• Records provided:

◆ ◆ ◆ ◆ ◆

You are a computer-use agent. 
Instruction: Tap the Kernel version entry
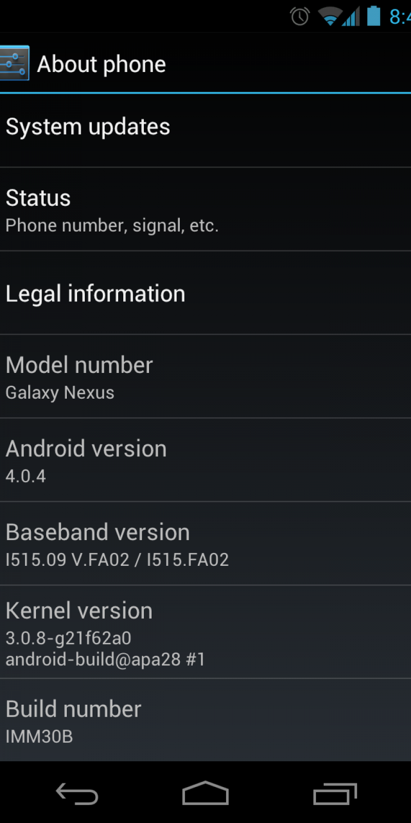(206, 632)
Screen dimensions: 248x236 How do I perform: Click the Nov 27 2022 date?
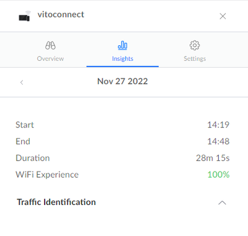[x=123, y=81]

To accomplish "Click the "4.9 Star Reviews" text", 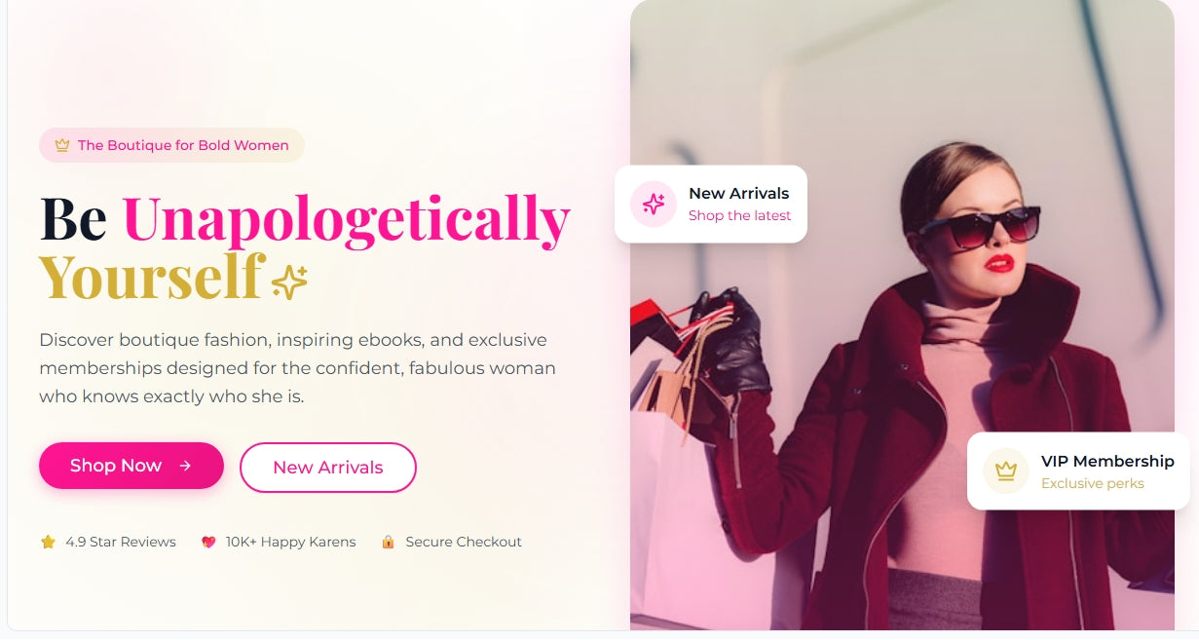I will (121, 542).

◆ ◆ ◆ ◆ ◆

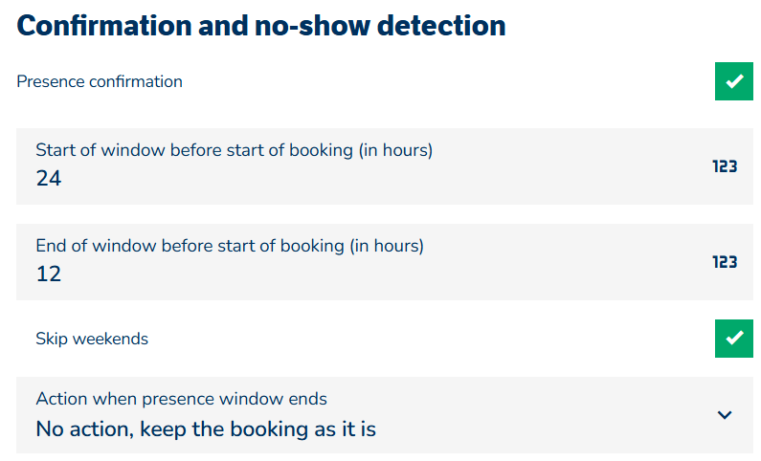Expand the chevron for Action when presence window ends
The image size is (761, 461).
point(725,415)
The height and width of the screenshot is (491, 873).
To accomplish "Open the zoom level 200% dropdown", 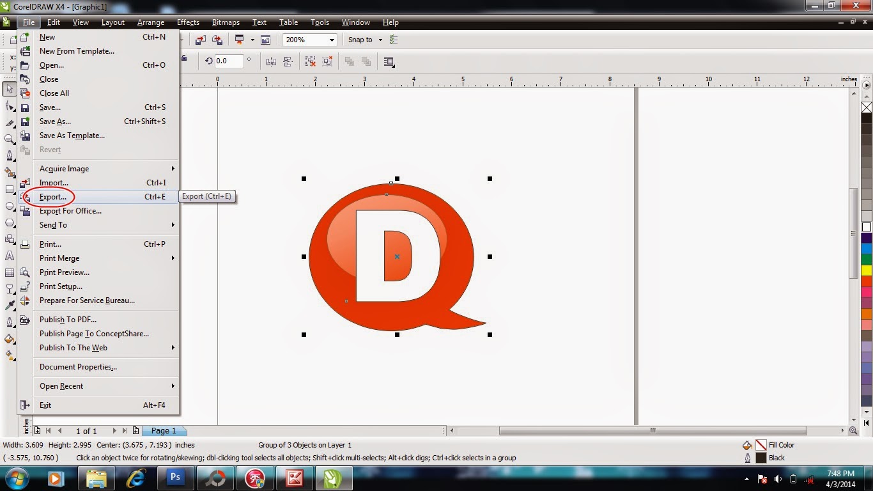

◆ ◆ ◆ ◆ ◆

• What to do:
Reproduce word for word the lines of the records from the line with "The height and" up to and including the line with "the zoom level", leaving out the pictures.

• Response to the exercise:
The height and width of the screenshot is (491, 873).
To accomplish "Open the zoom level 200% dropdown", 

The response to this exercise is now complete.